Benefits of Flora in Your Gut
The importance of well-balanced gut flora cannot be stressed enough. A healthy level of gut flora is essential for ensuring good digestion, especially when it comes to fiber and lactose in the diet. These bacteria are necessary for breaking down food and keeping things moving through the digestive tract.
When out of balance, gut flora can also cause issues with the absorption of nutrients, resulting in deficiencies and even illnesses. They also send signals to your immune system, which can trigger immune responses like hives or increased mucous production. This can also lead to painful autoimmune conditions such as rheumatoid arthritis. Inflammation in the body has also been linked to diseases affecting the skin, lungs, heart, and other body systems.
Healthy gut flora is also a key contributing factor in maintaining ideal levels of blood clotting agents. For instance, research shows that those with low levels of vitamin K who have recently taken antibiotics have lower clotting factors.
How to Restore Your Gut Flora
You can boost your own beneficial gut flora primarily through nutrition measures. Avoid eating a diet high in processed foods, which has been shown to contribute to a less diverse community of gut flora. Experiments on mice showed that when fed a standard American diet, the mice would become obese, as it was difficult for the good bacteria to set up shop in the digestive tract. The more you’re able to vary your diet, the more diverse and healthy your gut flora will be.
Avoid overusing antibiotics. Each time you take an antibiotic, you are wiping out critical gut flora essential for health. While this is sometimes necessary in order to get rid of an infection in the body, you’ll want to ensure you replenish these good bacteria either by consuming a probiotic supplement or probiotic-rich foods.

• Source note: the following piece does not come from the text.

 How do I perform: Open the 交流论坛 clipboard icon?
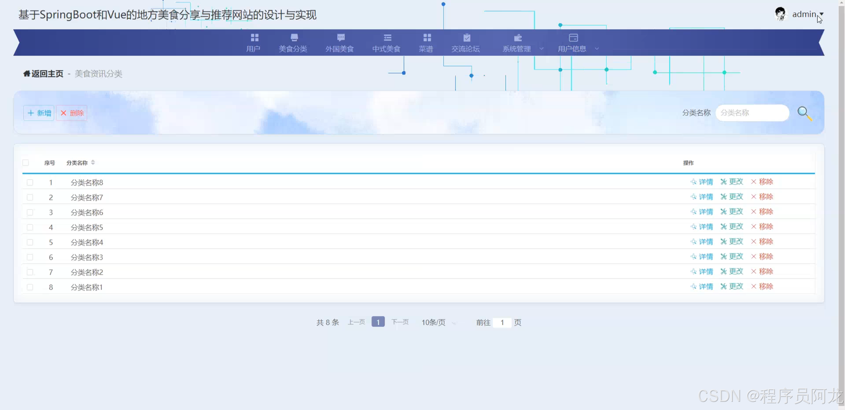tap(466, 38)
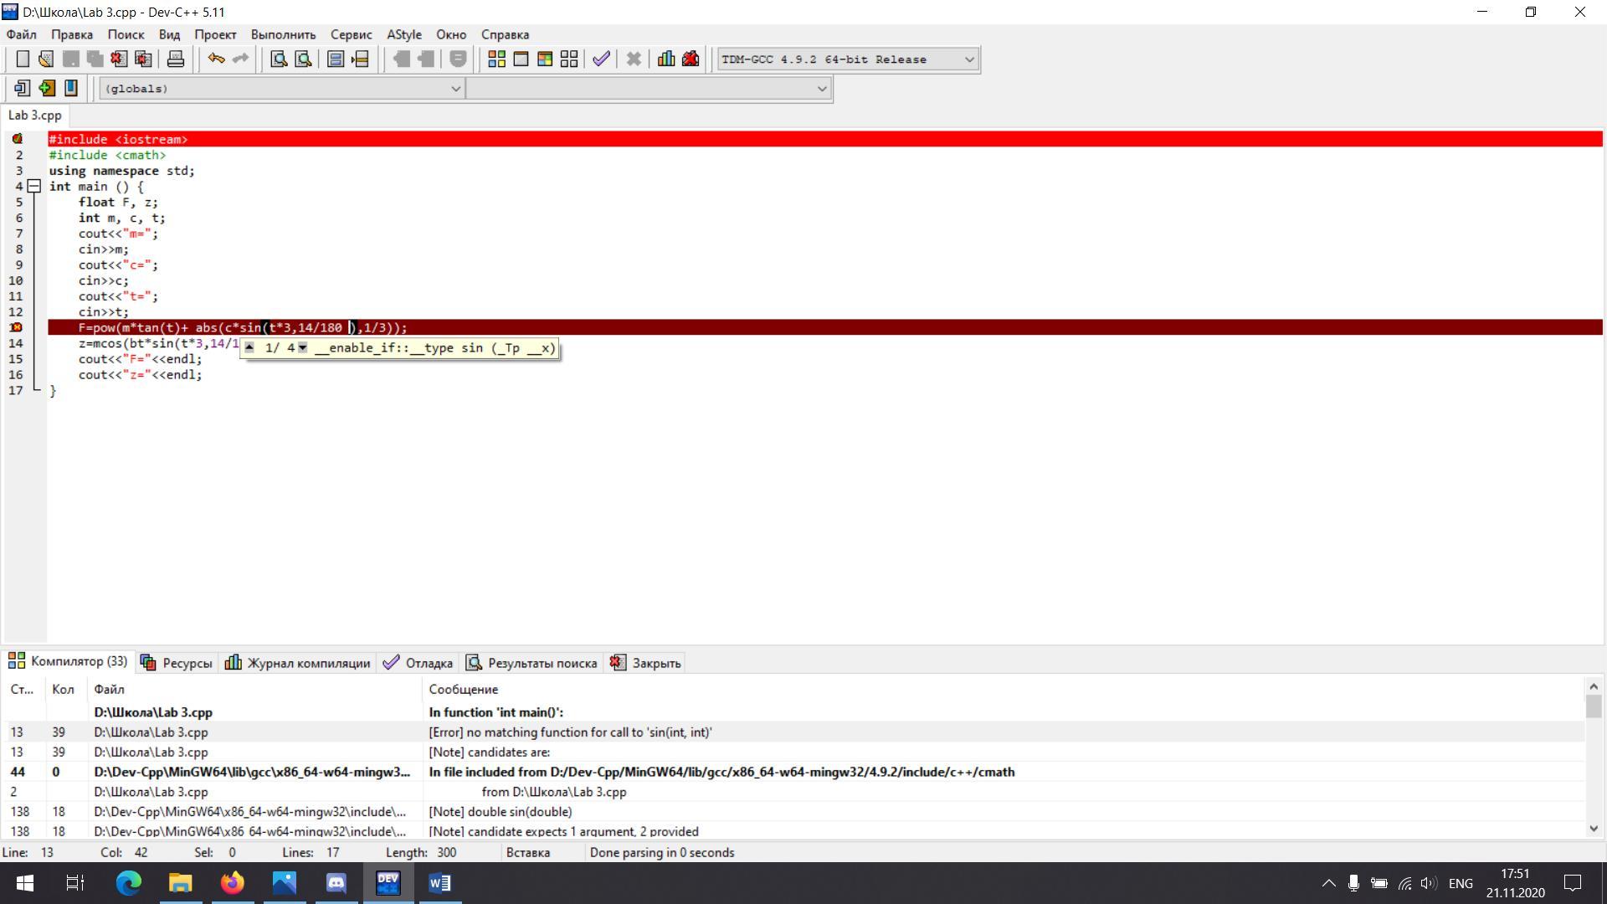Collapse the main function fold box
The height and width of the screenshot is (904, 1607).
coord(34,187)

Increasing your intake of probiotic-rich foods is probably one of the best ways to restore your levels, and the variety, of healthy gut flora. Probiotic-rich foods include:
- Sour pickles
- Dark chocolate
- Sourdough bread
Expectant mothers may also consider breastfeeding. Research shows that formula-fed infants have gut microbes not seen in breastfed babies until solid foods are introduced. It’s thought this early introduction of certain microbes may be linked to asthma, eczema, and allergies.
By avoiding antibiotics, reducing stress levels, eating a diverse diet, and increasing your intake of probiotic-rich foods or probiotic supplements, you can help to balance and maintain a healthy gut flora.